Task item:
What is needed is a faithful transcription of all the data below, pictures excluded.

Stored data:

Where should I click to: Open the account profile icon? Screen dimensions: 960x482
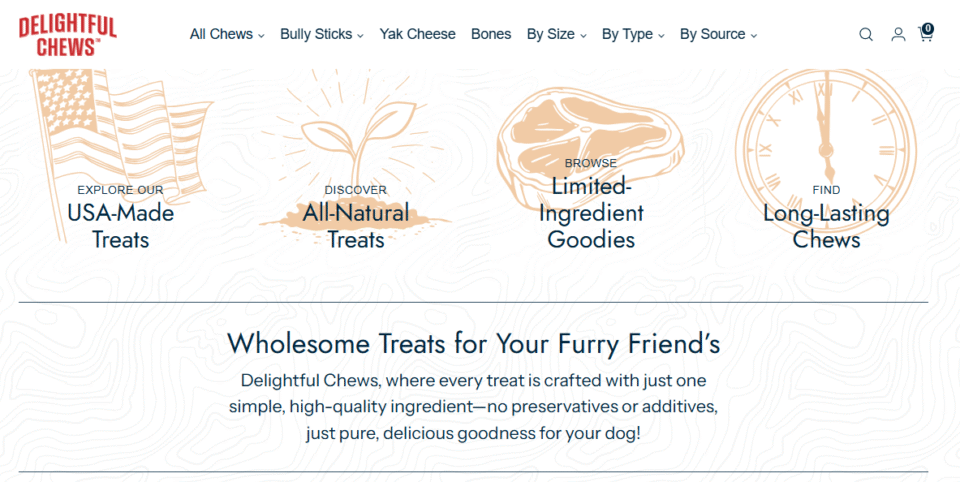pos(898,34)
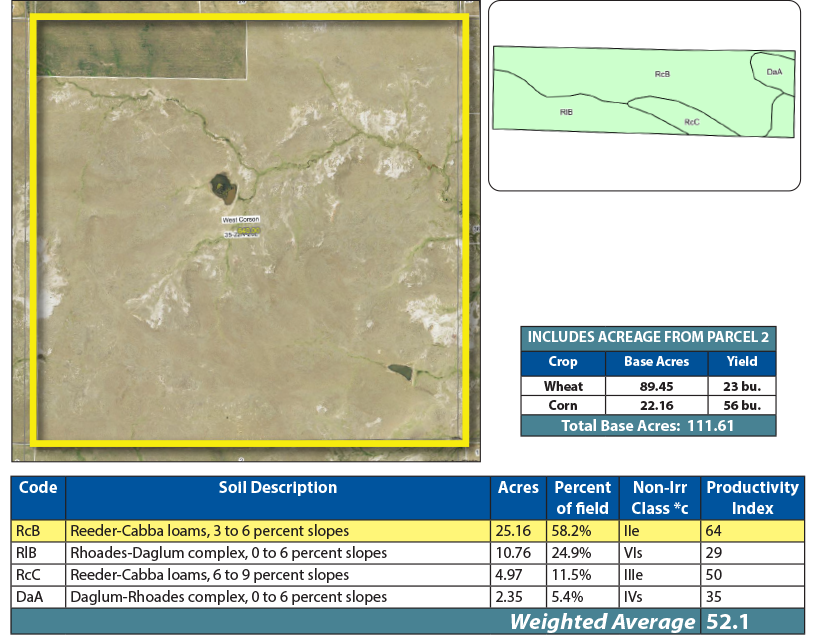The height and width of the screenshot is (639, 823).
Task: Click the small pond near the map's bottom-right
Action: (x=398, y=372)
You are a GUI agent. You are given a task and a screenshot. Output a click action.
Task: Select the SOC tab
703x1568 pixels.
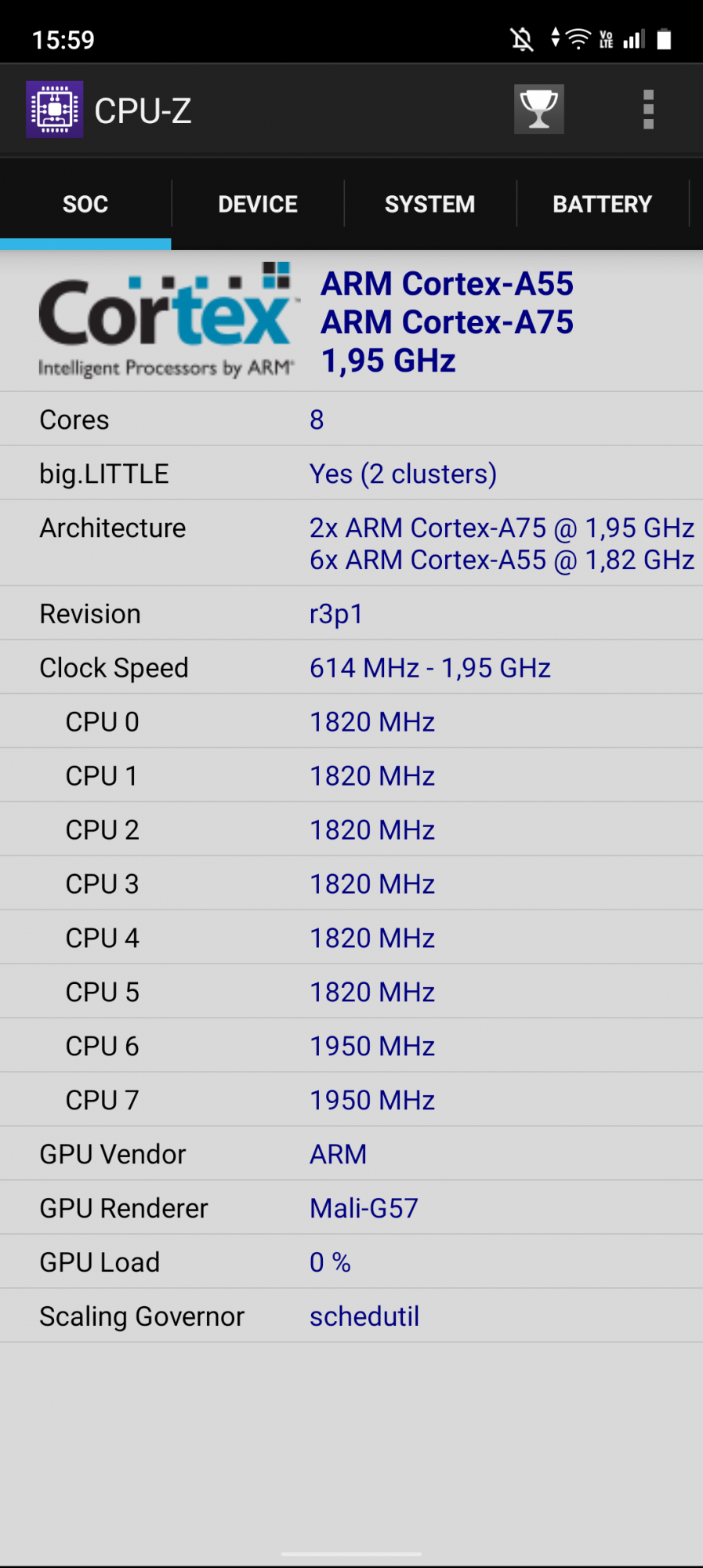coord(85,204)
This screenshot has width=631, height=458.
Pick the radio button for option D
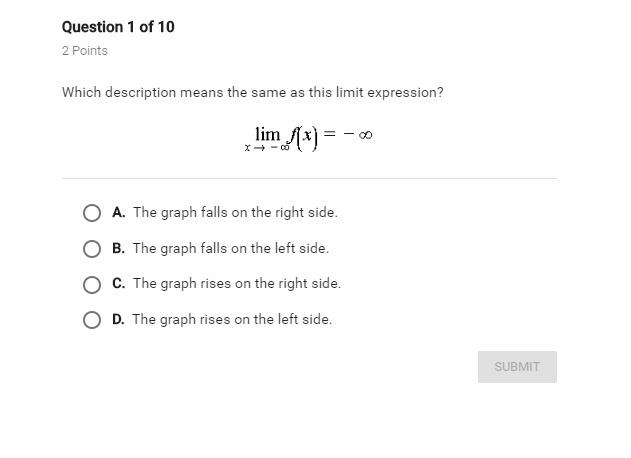(x=92, y=320)
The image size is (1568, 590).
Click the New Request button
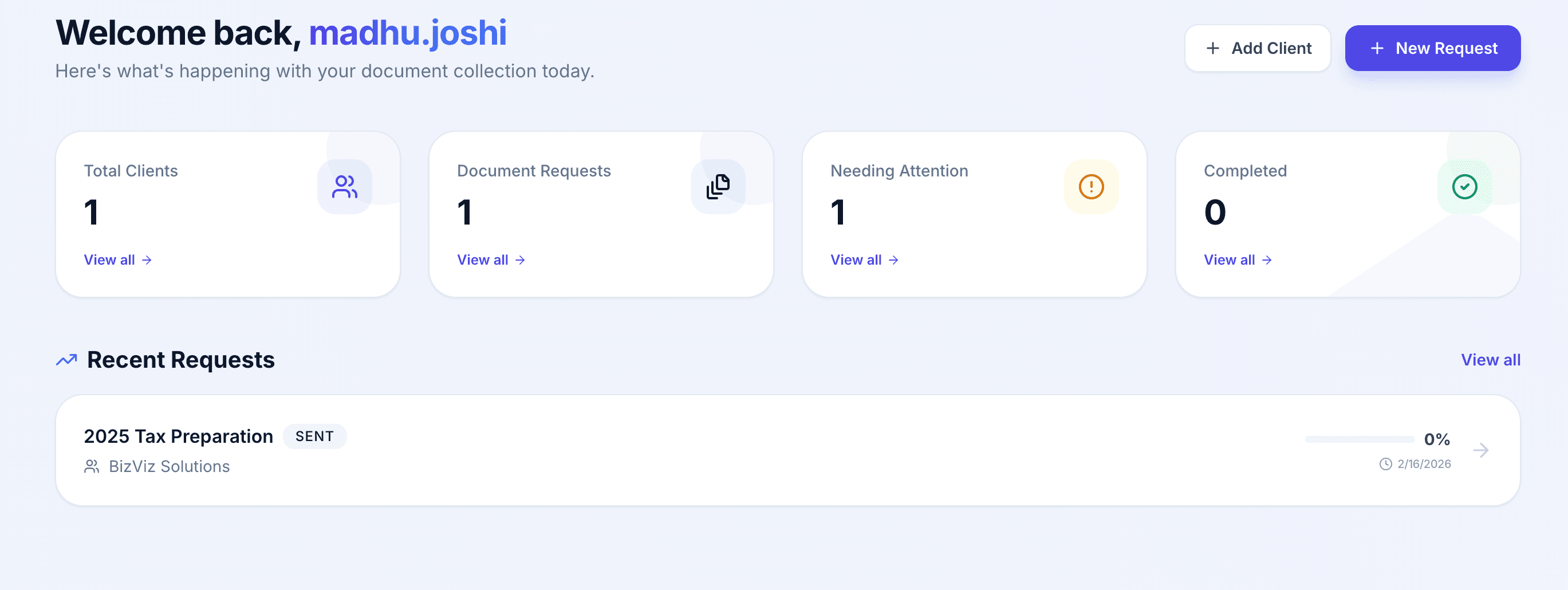(1432, 48)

Exercise output:
Where should I click to: Open the account profile icon? Screen dimensions: 960x482
pos(898,34)
The height and width of the screenshot is (639, 823).
Task: Click the small pond near the map's bottom-right
Action: (x=398, y=372)
You are a GUI agent. You are given a task and a screenshot. Output a click action.
Task: Select the SOC tab
703x1568 pixels.
coord(85,204)
This screenshot has width=631, height=458.
Pick the radio button for option D
(x=92, y=320)
The image size is (1568, 590).
Click the New Request button
(1432, 48)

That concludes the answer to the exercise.